Task goal
There is material below. Print exactly the lines starting at the line with "22.06.2023, 02:58 (1142, 1830)" and ending at the line with "Xuân Son tỏa", ends included, and no others.

Record excerpts
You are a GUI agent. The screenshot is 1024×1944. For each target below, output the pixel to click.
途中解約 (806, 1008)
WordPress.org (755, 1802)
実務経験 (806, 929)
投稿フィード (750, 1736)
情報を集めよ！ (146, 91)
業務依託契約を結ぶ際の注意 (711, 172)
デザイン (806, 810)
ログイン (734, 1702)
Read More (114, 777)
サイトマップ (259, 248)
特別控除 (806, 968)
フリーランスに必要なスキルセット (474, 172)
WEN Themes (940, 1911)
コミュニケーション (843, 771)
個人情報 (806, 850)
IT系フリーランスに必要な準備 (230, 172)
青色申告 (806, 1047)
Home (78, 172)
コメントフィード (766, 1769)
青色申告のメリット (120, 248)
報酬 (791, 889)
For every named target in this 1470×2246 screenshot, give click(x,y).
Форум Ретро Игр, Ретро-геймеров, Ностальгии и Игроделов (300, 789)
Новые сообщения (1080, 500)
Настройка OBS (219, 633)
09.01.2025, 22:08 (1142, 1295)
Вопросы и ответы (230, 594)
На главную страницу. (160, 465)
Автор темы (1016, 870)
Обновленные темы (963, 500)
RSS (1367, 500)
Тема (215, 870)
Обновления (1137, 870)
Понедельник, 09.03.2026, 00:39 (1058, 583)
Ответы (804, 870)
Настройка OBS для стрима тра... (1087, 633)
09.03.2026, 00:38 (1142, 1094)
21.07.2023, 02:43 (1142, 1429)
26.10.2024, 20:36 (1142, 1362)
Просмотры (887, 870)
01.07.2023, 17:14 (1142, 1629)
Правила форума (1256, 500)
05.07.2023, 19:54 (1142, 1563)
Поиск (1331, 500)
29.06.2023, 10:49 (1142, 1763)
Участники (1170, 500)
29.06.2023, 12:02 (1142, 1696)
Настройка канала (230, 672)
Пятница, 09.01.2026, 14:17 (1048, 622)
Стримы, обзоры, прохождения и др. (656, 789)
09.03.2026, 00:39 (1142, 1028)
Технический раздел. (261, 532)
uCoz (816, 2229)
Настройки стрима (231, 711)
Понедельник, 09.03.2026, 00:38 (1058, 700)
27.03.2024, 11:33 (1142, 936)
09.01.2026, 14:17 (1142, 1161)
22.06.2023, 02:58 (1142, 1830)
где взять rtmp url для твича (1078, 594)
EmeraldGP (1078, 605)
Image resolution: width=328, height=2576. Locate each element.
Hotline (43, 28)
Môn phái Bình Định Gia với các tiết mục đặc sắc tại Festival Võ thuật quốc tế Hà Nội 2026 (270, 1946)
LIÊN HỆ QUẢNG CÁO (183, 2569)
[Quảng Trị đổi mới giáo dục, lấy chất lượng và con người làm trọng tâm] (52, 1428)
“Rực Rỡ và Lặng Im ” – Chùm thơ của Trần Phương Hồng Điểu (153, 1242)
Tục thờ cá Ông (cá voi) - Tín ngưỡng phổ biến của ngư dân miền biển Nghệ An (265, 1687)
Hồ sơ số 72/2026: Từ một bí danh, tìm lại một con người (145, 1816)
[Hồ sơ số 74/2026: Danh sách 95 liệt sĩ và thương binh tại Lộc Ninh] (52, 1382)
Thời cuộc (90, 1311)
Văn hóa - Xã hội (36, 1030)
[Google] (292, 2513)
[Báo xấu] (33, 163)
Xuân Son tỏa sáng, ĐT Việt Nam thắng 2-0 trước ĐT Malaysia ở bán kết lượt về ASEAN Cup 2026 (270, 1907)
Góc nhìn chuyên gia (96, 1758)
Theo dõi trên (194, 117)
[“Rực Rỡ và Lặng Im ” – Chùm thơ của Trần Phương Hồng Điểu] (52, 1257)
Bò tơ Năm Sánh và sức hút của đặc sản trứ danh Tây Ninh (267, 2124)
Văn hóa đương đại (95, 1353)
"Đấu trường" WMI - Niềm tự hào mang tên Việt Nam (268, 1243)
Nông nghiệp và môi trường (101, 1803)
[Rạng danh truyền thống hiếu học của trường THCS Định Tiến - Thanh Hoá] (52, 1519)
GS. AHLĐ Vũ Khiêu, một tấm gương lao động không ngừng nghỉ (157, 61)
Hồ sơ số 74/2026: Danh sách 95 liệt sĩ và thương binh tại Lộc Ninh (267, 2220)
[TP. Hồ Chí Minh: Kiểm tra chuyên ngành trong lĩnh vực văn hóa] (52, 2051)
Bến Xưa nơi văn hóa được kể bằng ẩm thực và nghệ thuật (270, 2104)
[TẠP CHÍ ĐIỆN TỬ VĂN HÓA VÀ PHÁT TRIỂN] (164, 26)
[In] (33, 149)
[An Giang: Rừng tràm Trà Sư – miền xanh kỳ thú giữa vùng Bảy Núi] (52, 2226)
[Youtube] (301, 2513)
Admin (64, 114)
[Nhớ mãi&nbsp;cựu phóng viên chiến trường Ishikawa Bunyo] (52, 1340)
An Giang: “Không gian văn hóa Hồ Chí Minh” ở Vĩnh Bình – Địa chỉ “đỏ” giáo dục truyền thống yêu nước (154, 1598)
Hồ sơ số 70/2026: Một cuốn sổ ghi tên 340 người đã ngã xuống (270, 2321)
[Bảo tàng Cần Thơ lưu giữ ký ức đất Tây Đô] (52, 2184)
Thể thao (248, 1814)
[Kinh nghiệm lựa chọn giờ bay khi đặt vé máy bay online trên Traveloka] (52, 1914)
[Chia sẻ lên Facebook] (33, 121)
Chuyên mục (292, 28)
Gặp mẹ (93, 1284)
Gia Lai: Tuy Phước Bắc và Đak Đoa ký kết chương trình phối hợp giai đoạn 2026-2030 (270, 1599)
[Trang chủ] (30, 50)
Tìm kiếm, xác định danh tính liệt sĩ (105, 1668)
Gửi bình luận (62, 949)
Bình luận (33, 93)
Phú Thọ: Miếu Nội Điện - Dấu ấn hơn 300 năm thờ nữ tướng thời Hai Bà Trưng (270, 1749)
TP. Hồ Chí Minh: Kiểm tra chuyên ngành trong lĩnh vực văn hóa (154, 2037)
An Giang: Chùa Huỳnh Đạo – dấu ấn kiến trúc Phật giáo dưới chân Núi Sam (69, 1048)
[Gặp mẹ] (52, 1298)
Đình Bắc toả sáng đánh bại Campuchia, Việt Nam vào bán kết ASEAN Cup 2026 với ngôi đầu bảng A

Your solution
22.06.2023, 02:58 (1142, 1830)
где взять rtmp url для твича (1078, 594)
EmeraldGP (1078, 605)
Image resolution: width=328, height=2576. Locate each element.
Hotline (43, 28)
Môn phái Bình Định Gia với các tiết mục đặc sắc tại Festival Võ thuật quốc tế Hà Nội 2026 (270, 1946)
LIÊN HỆ QUẢNG CÁO (183, 2569)
[Quảng Trị đổi mới giáo dục, lấy chất lượng và con người làm trọng tâm] (52, 1428)
“Rực Rỡ và Lặng Im ” – Chùm thơ của Trần Phương Hồng Điểu (153, 1242)
Tục thờ cá Ông (cá voi) - Tín ngưỡng phổ biến của ngư dân miền biển Nghệ An (265, 1687)
Hồ sơ số 72/2026: Từ một bí danh, tìm lại một con người (145, 1816)
[Hồ sơ số 74/2026: Danh sách 95 liệt sĩ và thương binh tại Lộc Ninh] (52, 1382)
Thời cuộc (90, 1311)
Văn hóa - Xã hội (36, 1030)
[Google] (292, 2513)
[Báo xấu] (33, 163)
Xuân Son tỏa sáng, ĐT Việt Nam thắng 2-0 trước ĐT Malaysia ở bán kết lượt về ASEAN Cup 2026 (270, 1907)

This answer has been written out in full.